Regia di Paul Greengrass vedi scheda film
A 14 anni dal suo esordio, la saga di Jason Bourne (Damon), personaggio partorito dalla fantasia di Robert Ludlum, arriva al suo quinto episodio (sebbene uno dei cinque, The Bourne legacy, fosse in realtà uno spin-off), in una sorta di prequel dove, in realtà, l'agente segreto solitario - che nel frattempo sbarca il lunario in Grecia combattendo a mani nude negli incontri clandestini - si ritrova faccia a faccia con la cruda verità della perdita della sua memoria. Grazie a un'amica hacker che ci rimette la vita, scopre così che il padre, un devoto patriota, è stato ucciso perché aveva capito quanto di sporco ci fosse in alcune operazioni della CIA, rendendo il figlio inconsapevole complice. Tra inseguimenti, sparatorie e scazzottate in varie location (le scene più spettacolari sono quelle girate durante le proteste di piazza Syntagma, ad Atene, e l'inseguimento ipertrofico con montaggio adrenalinico a Las Vegas), Bourne cerca di svelare il doppio gioco dei vertici della Cia rappresentati dal direttore (Jones) e da un'ambigua e bellissima analista informatica (Vikander, già vista nei panni di una ammaliante cyborg in Ex machina e di una premurosa moglie in The danish girl), sicura protagonista del prossimo episodio.

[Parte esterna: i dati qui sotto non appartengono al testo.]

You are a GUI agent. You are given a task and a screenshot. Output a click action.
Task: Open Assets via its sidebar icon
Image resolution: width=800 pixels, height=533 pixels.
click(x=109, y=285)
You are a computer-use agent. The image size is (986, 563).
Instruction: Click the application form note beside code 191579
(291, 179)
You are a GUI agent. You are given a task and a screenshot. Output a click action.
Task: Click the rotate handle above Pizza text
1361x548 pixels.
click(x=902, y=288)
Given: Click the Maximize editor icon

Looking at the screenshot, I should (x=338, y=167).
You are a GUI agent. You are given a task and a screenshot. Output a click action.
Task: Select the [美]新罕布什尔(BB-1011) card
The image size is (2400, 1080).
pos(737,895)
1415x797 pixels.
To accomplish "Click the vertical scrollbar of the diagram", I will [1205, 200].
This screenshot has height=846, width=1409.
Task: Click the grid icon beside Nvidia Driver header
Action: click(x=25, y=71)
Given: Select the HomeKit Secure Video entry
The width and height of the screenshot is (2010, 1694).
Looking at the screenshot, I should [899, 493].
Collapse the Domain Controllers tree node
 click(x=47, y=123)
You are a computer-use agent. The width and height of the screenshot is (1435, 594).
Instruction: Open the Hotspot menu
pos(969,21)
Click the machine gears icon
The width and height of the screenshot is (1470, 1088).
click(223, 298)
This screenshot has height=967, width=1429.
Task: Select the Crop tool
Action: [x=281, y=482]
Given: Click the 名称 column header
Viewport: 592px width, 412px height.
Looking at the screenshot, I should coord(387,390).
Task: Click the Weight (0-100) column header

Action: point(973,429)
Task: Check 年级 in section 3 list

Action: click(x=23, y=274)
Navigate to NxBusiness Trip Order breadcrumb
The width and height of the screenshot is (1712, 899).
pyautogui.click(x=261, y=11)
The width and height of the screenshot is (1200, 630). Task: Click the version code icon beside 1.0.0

Affidato per la terza alla regia di Paul Greengrass (i due film diretti in precedenza furono The Bourne supremacy e The Bourne ultimatum), questo giocattolone con pretese di richiami all'attualità (i social network, Wikileaks) si caratterizza per la sproporzione tra dialoghi e azione, a netto vantaggio di quest'ultima. Il che non necessariamente è un male se si vuole mettere il cervello in naftalina per un paio d'ore, godendosi le location più disparate e un cast d'eccezione nel quale il cattivissimo sicario Vincent Cassell riesce a rubare la scena al protagonista. Il problema è che, con blockbuster come questo, si rischia l'overdose.